CXX=icpc CC=icc FC=ifort cmake ../Repository -DCMAKE_BUILD_TYPE=Release -DEIGEN_INTEGRATION=ON -DCOMBUSTION_LIBS=ON -DCMAKE_CXX_FLAGS_RELEASE="-Ofast -ffast-math -DNDEBUG -march=broadwell -mtune=broadwell -funroll-all-loops -qopt-multi-version-aggressive -ipo -parallel" -DCMAKE_C_FLAGS_RELEASE="-Ofast -ffast-math -DNDEBUG -march=broadwell -mtune=broadwell -funroll-all-loops -qopt-multi-version-aggressive -ipo -parallel" -DCMAKE_Fortran_FLAGS_RELEASE="-Ofast -DNDEBUG -march=broadwell -mtune=broadwell -funroll-all-loops -qopt-multi-version-aggressive -ipo -parallel" -DFAST_COLLISION_INTEGRAL=ON -DINSTALL_SUNDIALS=ON -DSUNDIALS_LAPACK=ON

## Compile and install
make -j12 install

###################################################################
## BENCHMARK RUN TO CHECK IF THE CODE HAS BEEN PROPERLY COMPILED ##
###################################################################

# It is STRONGLY advised NOT to run on the frontend. 
# Always use the backend nodes (in this case the "broadwell" nodes) through SLURM 

## Backend test ##

# Setup for the test run 
# Follow these steps:

# Generate the required mechanisms
cd /home/YOUR_TIMID/your/parallel/FlameMaster/Run/ScanMan/
bash CreateAllMechanisms.bash
 
# Test run directory
cd ../../Run/FlameMan/Diff/SteadyPlugFlow/Wullenkord

## To run the test in the backend, copy the template submission script in the same directory
## with the following command.

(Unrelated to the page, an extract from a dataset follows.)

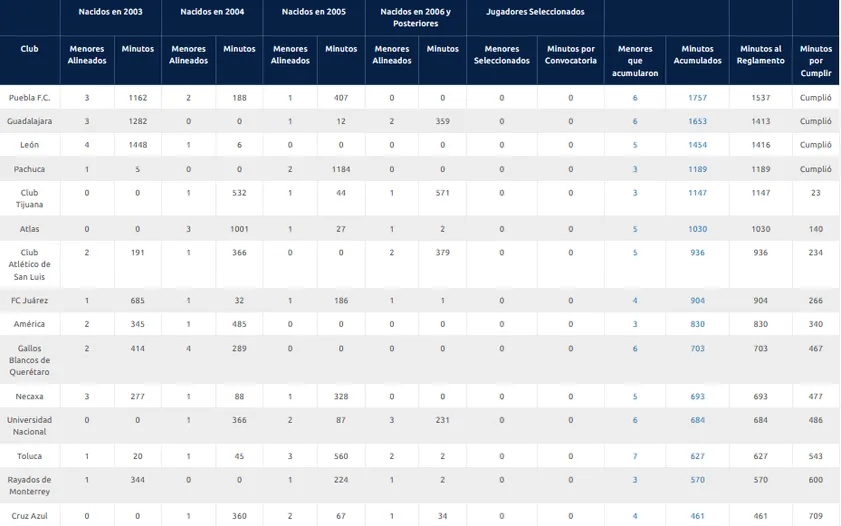Click Club Tijuana's 1147 minutes link

click(697, 193)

In order to have the correct access to the ITV nodes, use this 
## Script which has the latest options to run on our computational nodes
cp /home/itv/SLURM_submission_scripts/SlurmScript_FM .

## Modify line 76 ('exe') and 79 ('arg') with the correct path of your FlameMaster executable and Data directory
## i.e. " exe ='/home/YOUR_TIMID/your/parallel/FlameMaster/Bin/bin/FlameMan' "
## run the script:

sbatch SlurmScript_FM

## Check the job output (job.%JOBID.out) to
## see if the execution time matches the expected time for the parallel run (as follows)

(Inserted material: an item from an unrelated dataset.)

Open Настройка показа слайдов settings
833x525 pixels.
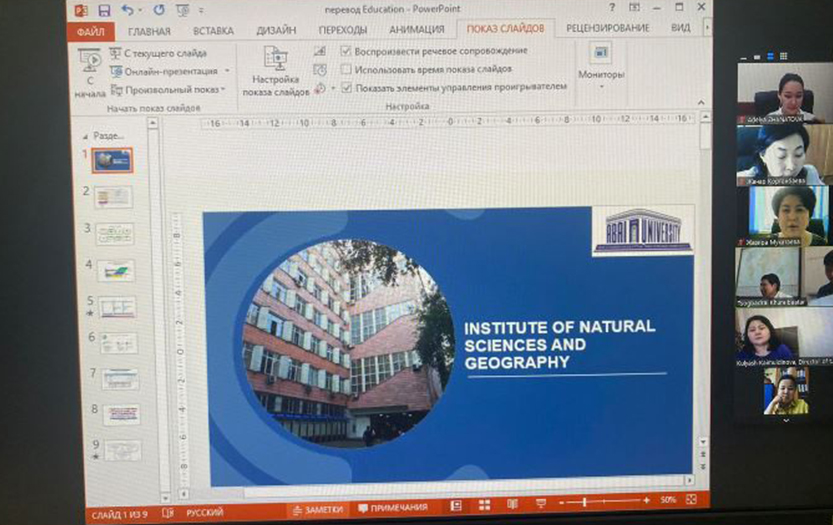point(275,72)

# Expected runtime for 12 threads (parallel)
# ~ 16.5 sec +- 0.5 sec (RWTH cluster frontend, Broadwell E5-2650 v4 @ 2.20GHz, with 12 threads, 
# performance tuning node)
## Expected runtime for 1 thread (serial)
# ~ 73.8 sec +- 1 sec (RWTH cluster frontend, Broadwell E5-2650 v4 @ 2.20GHz, performance tuning node)

## If your runtime is significantly far (more than a couple of seconds) from the expected parallel runtime, something
## might be wrong with your setup.

################# RUN OTHER CASES ######################

## adapt the slurm script mentioned above (/home/itv/SLURM_submission_scripts/SlurmScript_FM)
## to your needs (executable path, total time, mail notification, input name)

## The correct set of module for the parallel FM to run are already specified
## Differently from the front end, OMP_NUM_THREADS=XX is not required,
## as it is handled by SLURM via the option
## #SBATCH --cpus-per-task=XX
## XX=12 is the preferred number of threads for the broadwell nodes (ex "citv 5-7") used at the ITV 
## (adding all 24 cores doesn't have any benefit).
## In SLURM, "CPUs" are the physical cores. If tasks-per-cpu=1 (No multithreading) physical cores = omp_threads 


## The value for memory requirements (mem-per-cpu) has been set to 3GB per thread. 
## Change it accordingly to your needs (if not specified, 1GB per thread will be assigned).
## The maximum value is Total memory node (~128 GB for broadwell) divided the number of used threads. 
## SLURM will throw an error if the requested memory exceeds the available one.

## Please remember that this configuration has been tested only for intel compilers and broadwell nodes
## on the RWTH Cluster.

## Other machines, operating systems, compilers, and LAPACK  implementations have been
## tested and can be used but can require a different CMake configuration command.
## Switching compilers, replacing the intel MKL with a different LAPACK implementation,
## or changing the architecture-specific optimization flags with an incorrect 
## CMake configuration can lead to incorrect simulation results.
## Further details are discussed here: https://git.rwth-aachen.de/-/snippets/766 .